Zu den Dingen, die Zipf anstieß und die andere weiterführen müssen, gehört ein neues Ausstellungshaus für Jenas Kunstsammlung. Aus den vielen Kulturprojekten, die Zipf unterdessen mit seinem Team anstieß und mit Partnern organisierte, ragte zuletzt das bundesweite Theater- und Kunstprojekt „Kein Schlussstrich!“zur Aufarbeitung des NSU-Komplexes heraus.

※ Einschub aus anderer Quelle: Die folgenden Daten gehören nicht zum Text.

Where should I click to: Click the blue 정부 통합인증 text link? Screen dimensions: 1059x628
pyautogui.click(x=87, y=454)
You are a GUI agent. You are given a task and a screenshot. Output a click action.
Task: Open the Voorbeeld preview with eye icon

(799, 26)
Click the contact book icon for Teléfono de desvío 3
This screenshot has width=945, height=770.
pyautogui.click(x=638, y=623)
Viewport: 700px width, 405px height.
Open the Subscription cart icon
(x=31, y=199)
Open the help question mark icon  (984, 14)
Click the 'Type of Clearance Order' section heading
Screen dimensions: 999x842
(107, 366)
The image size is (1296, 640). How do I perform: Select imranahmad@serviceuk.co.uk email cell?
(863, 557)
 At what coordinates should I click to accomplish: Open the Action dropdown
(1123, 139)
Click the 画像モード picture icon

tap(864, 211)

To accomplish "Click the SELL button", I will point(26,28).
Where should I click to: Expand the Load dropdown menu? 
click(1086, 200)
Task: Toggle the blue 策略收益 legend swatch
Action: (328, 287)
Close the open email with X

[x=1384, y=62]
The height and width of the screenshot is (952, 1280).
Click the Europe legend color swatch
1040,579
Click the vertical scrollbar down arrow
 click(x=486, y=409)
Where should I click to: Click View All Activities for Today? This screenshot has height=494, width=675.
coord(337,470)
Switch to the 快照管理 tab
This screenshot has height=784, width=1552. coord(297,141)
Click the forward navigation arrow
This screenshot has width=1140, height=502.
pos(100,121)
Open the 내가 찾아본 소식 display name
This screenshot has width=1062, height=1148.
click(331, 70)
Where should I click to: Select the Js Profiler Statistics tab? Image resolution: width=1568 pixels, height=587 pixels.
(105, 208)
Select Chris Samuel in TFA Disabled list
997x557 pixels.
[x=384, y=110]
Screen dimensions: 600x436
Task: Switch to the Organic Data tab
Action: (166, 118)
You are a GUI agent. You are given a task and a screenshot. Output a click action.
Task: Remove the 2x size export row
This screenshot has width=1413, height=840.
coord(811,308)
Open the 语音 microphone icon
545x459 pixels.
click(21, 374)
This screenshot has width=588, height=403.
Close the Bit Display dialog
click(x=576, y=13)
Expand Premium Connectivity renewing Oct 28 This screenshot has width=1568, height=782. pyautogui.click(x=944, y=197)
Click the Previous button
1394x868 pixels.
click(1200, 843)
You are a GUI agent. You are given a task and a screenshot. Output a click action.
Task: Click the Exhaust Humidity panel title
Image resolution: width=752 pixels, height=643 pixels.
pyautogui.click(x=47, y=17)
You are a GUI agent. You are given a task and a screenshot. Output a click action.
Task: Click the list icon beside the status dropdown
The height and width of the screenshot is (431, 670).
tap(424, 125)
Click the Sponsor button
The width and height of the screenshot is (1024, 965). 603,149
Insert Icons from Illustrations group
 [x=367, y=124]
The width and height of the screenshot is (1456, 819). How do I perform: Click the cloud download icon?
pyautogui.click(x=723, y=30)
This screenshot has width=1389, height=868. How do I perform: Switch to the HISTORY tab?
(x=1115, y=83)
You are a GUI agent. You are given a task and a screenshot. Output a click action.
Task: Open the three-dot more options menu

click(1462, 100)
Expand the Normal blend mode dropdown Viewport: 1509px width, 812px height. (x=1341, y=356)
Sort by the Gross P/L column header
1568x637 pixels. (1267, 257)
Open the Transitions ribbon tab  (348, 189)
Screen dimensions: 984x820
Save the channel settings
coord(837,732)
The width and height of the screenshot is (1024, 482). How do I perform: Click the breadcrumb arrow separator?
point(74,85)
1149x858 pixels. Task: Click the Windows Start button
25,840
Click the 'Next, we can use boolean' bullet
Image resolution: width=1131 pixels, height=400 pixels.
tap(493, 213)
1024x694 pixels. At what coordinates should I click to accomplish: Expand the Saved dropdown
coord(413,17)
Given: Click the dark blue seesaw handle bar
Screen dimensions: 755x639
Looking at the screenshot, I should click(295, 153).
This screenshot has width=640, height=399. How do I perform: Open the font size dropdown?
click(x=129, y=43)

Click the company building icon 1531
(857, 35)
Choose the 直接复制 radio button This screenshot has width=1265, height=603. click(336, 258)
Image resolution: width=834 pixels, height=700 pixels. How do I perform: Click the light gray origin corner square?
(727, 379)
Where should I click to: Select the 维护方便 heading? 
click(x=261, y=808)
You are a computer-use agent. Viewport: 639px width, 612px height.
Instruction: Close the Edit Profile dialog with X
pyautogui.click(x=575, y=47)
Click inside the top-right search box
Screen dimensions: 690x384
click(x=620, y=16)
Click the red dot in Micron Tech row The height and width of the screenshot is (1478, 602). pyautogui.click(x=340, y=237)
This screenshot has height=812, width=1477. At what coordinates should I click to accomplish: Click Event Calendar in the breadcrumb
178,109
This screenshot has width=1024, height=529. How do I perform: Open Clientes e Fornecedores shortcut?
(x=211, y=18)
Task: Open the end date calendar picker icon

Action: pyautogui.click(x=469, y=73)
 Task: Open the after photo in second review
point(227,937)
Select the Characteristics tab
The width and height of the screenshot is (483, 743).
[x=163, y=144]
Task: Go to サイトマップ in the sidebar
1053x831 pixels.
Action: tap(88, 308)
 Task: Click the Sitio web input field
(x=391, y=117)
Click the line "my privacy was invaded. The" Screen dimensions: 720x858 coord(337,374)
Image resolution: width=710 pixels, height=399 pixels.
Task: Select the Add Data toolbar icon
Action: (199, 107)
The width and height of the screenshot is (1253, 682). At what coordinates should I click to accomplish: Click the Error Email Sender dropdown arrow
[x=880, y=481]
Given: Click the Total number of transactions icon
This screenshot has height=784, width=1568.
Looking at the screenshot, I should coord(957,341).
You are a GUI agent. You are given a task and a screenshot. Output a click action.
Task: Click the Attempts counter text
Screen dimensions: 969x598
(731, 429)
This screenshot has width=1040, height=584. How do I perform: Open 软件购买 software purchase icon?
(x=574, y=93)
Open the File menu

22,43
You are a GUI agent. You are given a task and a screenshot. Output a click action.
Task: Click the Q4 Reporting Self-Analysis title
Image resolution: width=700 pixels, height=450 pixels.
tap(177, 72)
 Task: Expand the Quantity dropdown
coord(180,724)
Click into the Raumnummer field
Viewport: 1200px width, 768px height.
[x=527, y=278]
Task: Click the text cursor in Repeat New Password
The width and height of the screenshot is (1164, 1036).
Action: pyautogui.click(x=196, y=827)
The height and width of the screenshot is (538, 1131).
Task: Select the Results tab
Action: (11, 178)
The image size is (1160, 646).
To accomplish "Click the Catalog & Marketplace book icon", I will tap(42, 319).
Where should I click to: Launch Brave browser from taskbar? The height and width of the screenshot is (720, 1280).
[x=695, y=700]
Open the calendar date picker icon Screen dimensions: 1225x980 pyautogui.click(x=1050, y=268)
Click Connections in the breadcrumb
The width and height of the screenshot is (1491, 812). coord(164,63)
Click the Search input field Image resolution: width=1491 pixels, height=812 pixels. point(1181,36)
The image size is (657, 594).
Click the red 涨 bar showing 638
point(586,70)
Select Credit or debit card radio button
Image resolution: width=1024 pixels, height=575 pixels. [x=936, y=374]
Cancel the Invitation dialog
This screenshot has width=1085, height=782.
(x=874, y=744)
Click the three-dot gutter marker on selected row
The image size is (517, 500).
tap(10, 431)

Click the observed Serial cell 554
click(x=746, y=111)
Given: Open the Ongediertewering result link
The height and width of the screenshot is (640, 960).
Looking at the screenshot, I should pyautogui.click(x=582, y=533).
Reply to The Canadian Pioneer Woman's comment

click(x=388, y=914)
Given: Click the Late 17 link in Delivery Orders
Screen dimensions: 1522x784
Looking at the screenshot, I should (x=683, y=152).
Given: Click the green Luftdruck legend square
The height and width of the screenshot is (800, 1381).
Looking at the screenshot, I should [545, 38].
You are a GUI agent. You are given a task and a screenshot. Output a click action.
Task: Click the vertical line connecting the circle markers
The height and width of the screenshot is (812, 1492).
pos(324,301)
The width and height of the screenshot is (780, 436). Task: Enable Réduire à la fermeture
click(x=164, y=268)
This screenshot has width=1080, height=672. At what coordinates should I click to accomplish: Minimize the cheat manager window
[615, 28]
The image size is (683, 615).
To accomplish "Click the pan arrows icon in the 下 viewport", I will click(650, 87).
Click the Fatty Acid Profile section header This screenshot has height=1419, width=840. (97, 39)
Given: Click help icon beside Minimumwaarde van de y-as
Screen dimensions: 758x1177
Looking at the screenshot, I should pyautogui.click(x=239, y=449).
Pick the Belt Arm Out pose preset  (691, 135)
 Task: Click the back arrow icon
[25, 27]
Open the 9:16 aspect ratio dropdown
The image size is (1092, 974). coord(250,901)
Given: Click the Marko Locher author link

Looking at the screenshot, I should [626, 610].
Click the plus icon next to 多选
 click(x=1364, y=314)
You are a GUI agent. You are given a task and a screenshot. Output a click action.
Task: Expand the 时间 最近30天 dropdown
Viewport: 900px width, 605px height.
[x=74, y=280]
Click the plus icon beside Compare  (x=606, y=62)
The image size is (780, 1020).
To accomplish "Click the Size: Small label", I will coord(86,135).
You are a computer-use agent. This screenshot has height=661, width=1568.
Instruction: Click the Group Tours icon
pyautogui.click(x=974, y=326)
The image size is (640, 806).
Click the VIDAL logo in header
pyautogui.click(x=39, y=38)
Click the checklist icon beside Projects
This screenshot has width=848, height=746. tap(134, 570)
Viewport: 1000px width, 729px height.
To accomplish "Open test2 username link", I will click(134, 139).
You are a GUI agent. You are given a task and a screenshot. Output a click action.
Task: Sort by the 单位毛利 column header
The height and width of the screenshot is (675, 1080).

Seit eineinhalb Jahren steht Jonas Zipf zudem dem Kulturrat Thüringen als Präsident vor, gewählt bis zum Mai 2023. An diesem Freitag tagt dessen Mitgliederversammlung. Sie wird auch zu klären haben, ob und wie sie das Amt vorzeitig besetzt. In einigem Widerspruch zu Kulturminister Benjamin Hoff hatte Präsident Zipf zuletzt nach den Pandemieerfahrungen einen „echten Neustart für die Kultur auch in Thüringen“gefordert. Jetzt startet er aber erst einmal selbst neu durch.